LESETEXT
((
Mein Abschied von der kommunistischen Weltsicht

Dass ich mich 1967 öffentlich als Jude zu erkennen gab und damit eine Oppositionshaltung gegenüber der in der DDR herrschenden Ideologie demonstrierte, war der Anfang meiner Sinneswandlung, weg vom Befürworter der menschheitsbeglückenden Idee des Kommunismus. Ein Jahr später, 1968, kam es in Polen zu dem Exodus fast aller noch im Land verbliebenen Juden, die pauschal zu Staatsfeinden und Handlangern Israels erklärt wurden. Meist waren es aber voll assimilierte Juden, die sich ganz als Polen fühlten und keine Beziehung zu der jüdischen Vergangenheit ihrer Vorfahren hatten. Sie waren nicht religiös, manche sogar katholisch. Der polnische Sozialismus zeigte offen seine antisemitische Natur.

Zur gleichen Zeit wehte aber aus der Tschechoslowakei ein Wind der Toleranz und der demokratischen Erneuerung des Sozialismus. Doch die Hoffnung eines Großteils der Jugend Osteuropas auf eine Öffnung des verkrusteten, totalitären Systems wurde mit Panzern der „befreundeten sozialistischen Staaten“ erstickt, die den „Prager Frühling“ überrollten. Ich wandte mich innerlich endgültig vom „realen Sozialismus“ ab. Einige Jahre später, inzwischen war ich als Physiker am Kernforschungszentrum Rossendorf bei Dresden tätig, stellte ich Ende 1975 einen politisch motivierten Antrag, die DDR zu verlassen. 1976 wurde ich wegen „Staatsverleumdung“ zu einem Jahr Gefängnis verurteilt und durfte nach Verbüßung der Haftstrafe die DDR verlassen. Endlich konnte ich meine zahlreichen über die Welt verstreuten Verwandten besuchen, die zum größten Teil in Israel leben. Bis auf einen im Jerusalemer Orthodoxen-Viertel Mea Shearim lebenden Cousin sind sie alle nicht religiös.
))
GESTELLTE AUFGABE 1
Warum wandte sich die Ich-Person im Bericht über den Abschied von der kommunistischen Weltsicht innerlich endgültig vom „realen Sozialismus“ ab? Antworte in ein bis drei Sätzen.
Der Bericht über den Abschied von der kommunistischen Weltsicht und die Einträge haben nichts miteinander zu tun.

VORLIEGENDE EINTRÄGE
((
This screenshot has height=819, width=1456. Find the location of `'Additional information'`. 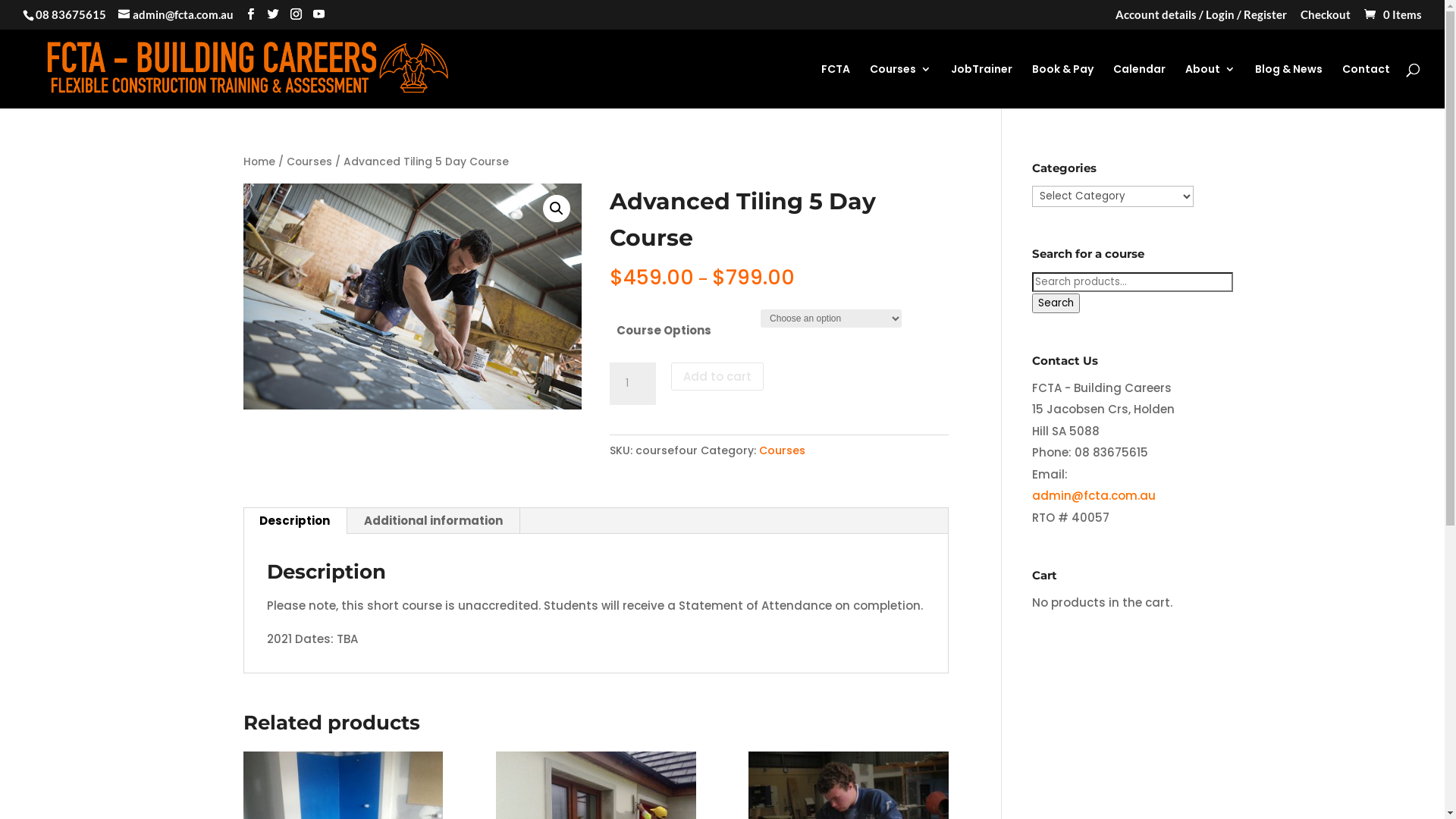

'Additional information' is located at coordinates (346, 519).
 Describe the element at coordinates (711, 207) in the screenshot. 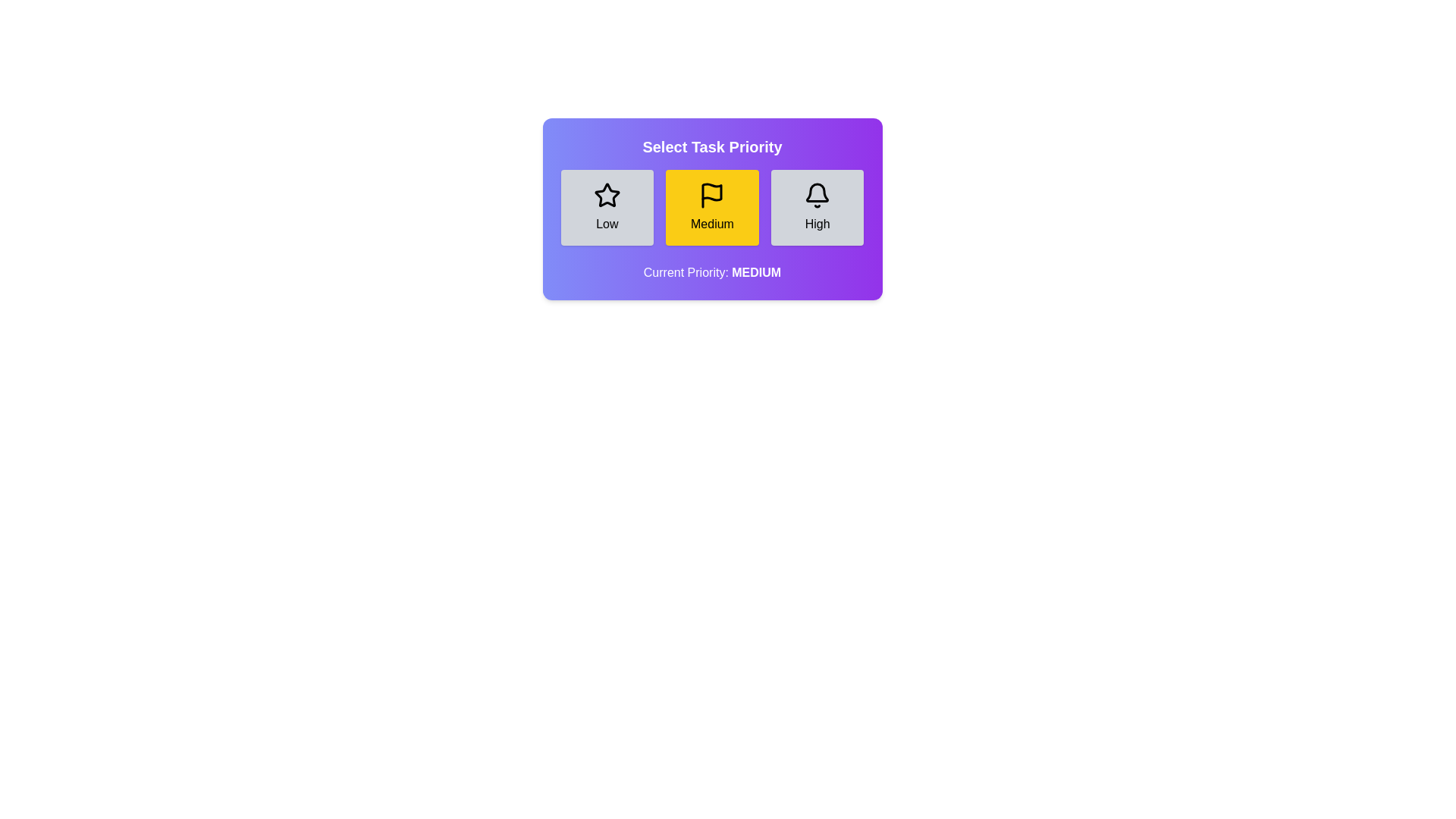

I see `the priority level Medium by clicking on the corresponding button` at that location.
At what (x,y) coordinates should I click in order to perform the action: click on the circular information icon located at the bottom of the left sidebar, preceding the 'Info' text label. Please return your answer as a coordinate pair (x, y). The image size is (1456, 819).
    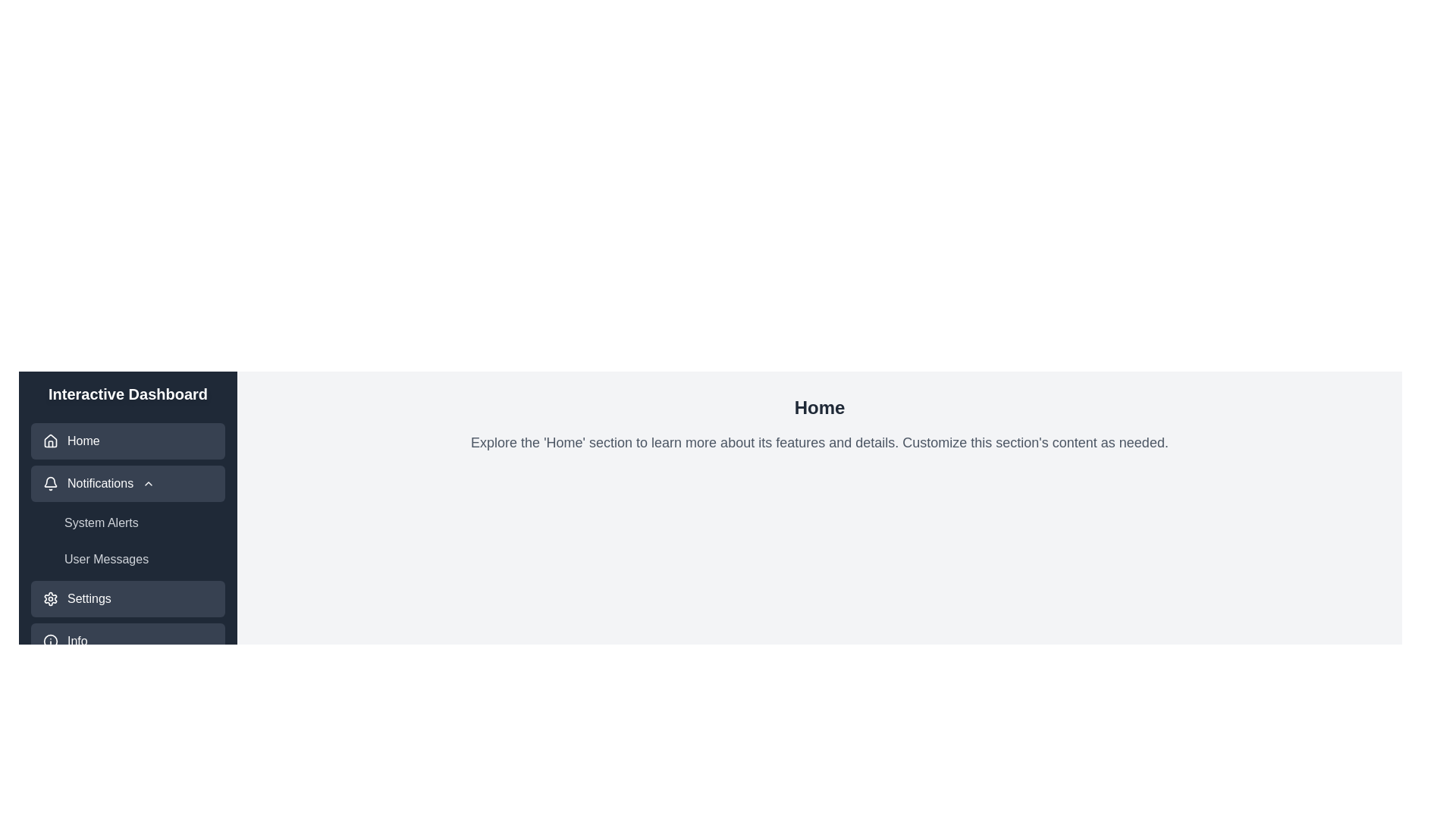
))
GESTELLTE AUFGABE 2
Zieh aus den Einträgen die Zeilen wortgetreu heraus: Beginne am Anfang der Einträge und hör nach der Zeile auf, die „coordinates (346, 519).“ enthält. Lass die Bilder dabei weg.

ERGEBNIS 1
Die Hoffnung vieler junger Menschen in Osteuropa auf eine Öffnung des verkrusteten, totalitären Systems wurde erstickt. Panzer der „befreundeten sozialistischen Staaten“ überrollten den „Prager Frühling“, der aus der Tschechoslowakei Toleranz und eine demokratische Erneuerung des Sozialismus versprochen hatte.

ERGEBNIS 2
This screenshot has height=819, width=1456. Find the location of `'Additional information'`. 

'Additional information' is located at coordinates (346, 519).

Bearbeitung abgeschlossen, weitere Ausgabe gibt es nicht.